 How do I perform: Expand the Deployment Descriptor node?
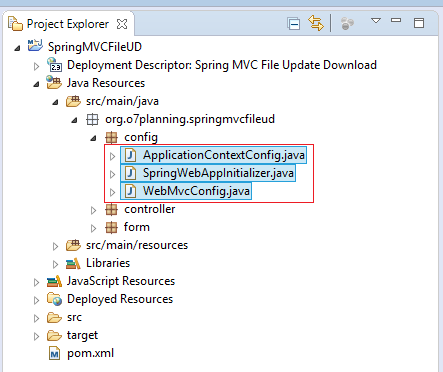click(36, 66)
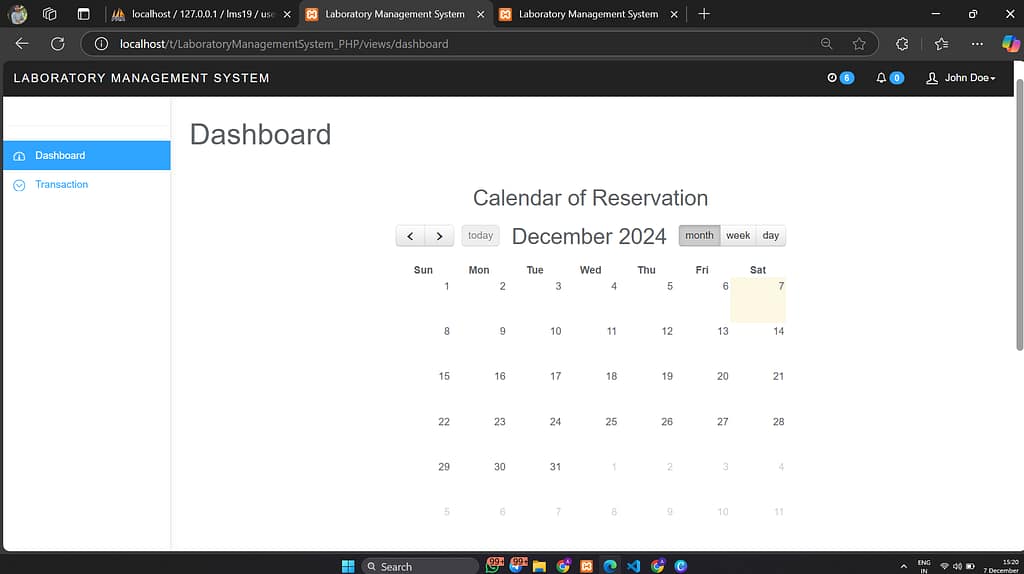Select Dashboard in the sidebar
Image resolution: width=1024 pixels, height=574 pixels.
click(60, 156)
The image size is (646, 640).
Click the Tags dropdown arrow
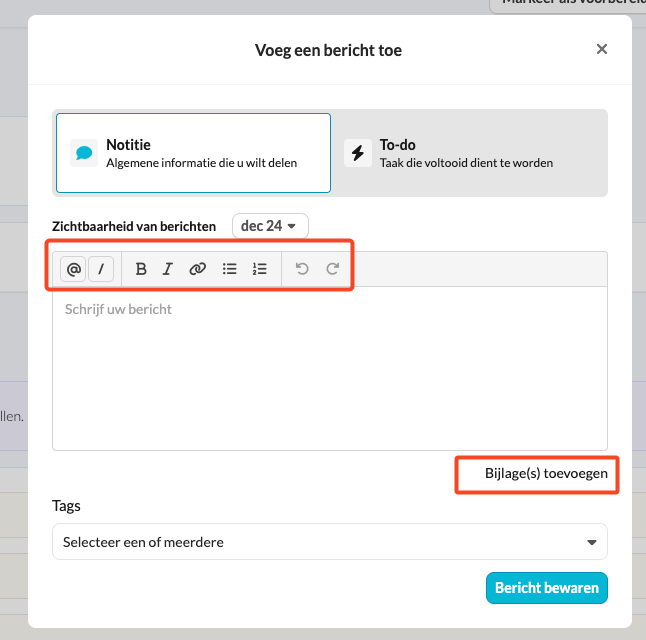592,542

--

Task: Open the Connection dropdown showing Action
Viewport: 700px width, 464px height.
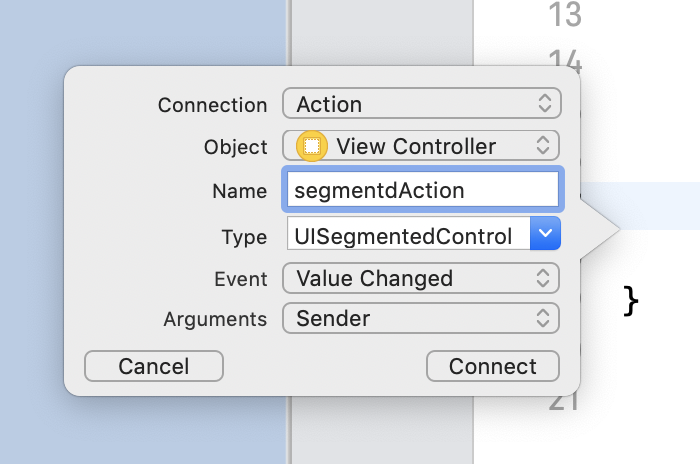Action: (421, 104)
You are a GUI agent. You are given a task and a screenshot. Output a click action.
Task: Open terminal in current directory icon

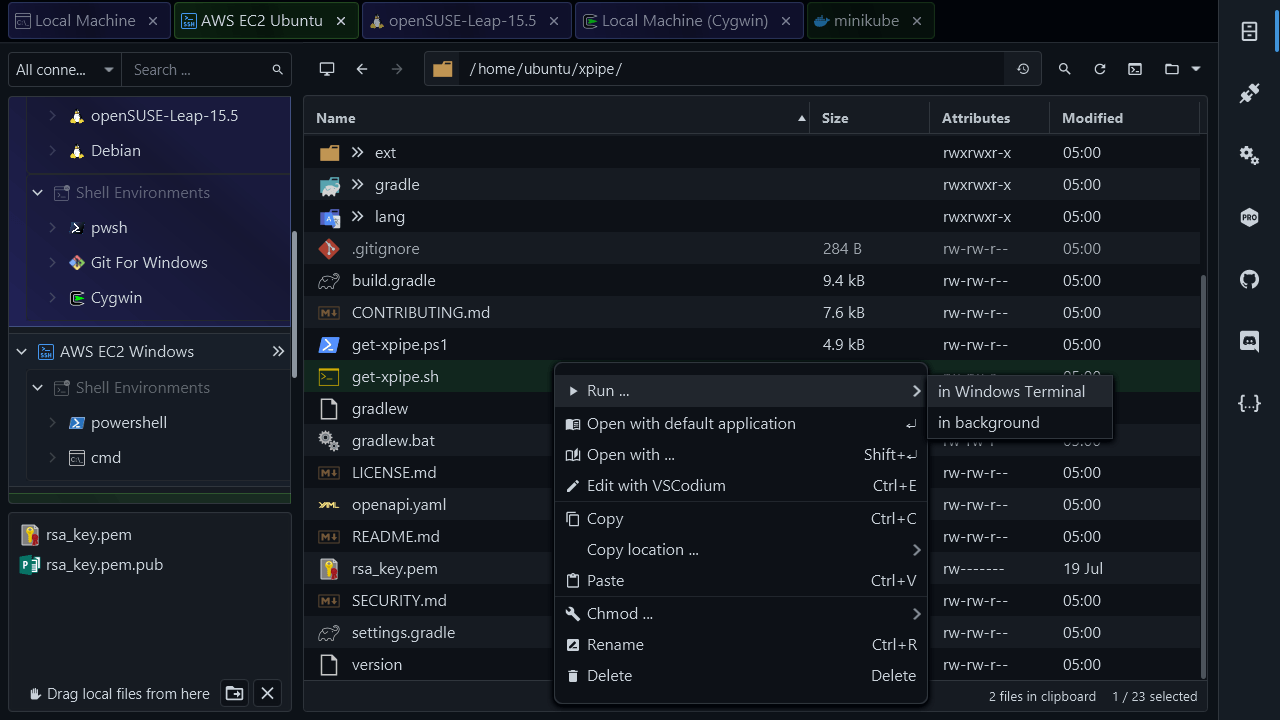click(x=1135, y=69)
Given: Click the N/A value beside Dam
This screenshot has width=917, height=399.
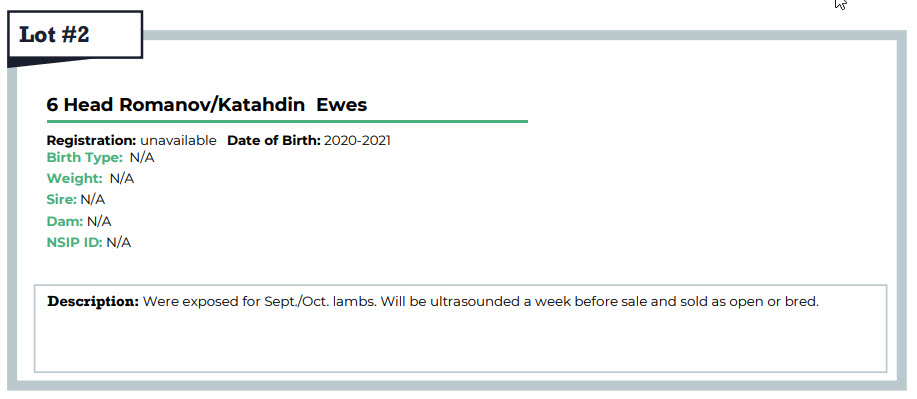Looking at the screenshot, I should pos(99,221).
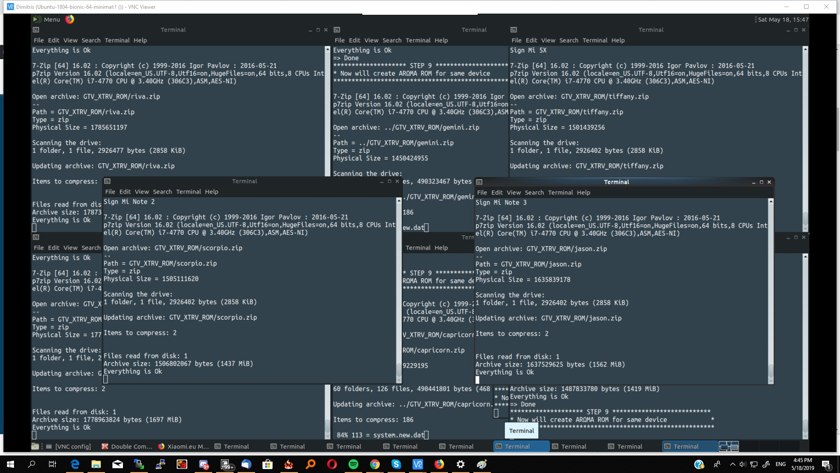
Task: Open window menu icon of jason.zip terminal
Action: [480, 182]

### Directive:
Copy the rows from the line containing "Given: Click the N/A value beside Dam" through the line containing "Action: [480, 182]", replacing "beside" with "next to" and changing nothing else. Leave the pictures out.

### Written solution:
Given: Click the N/A value next to Dam
This screenshot has width=917, height=399.
Looking at the screenshot, I should pos(99,221).
Task: Open window menu icon of jason.zip terminal
Action: [480, 182]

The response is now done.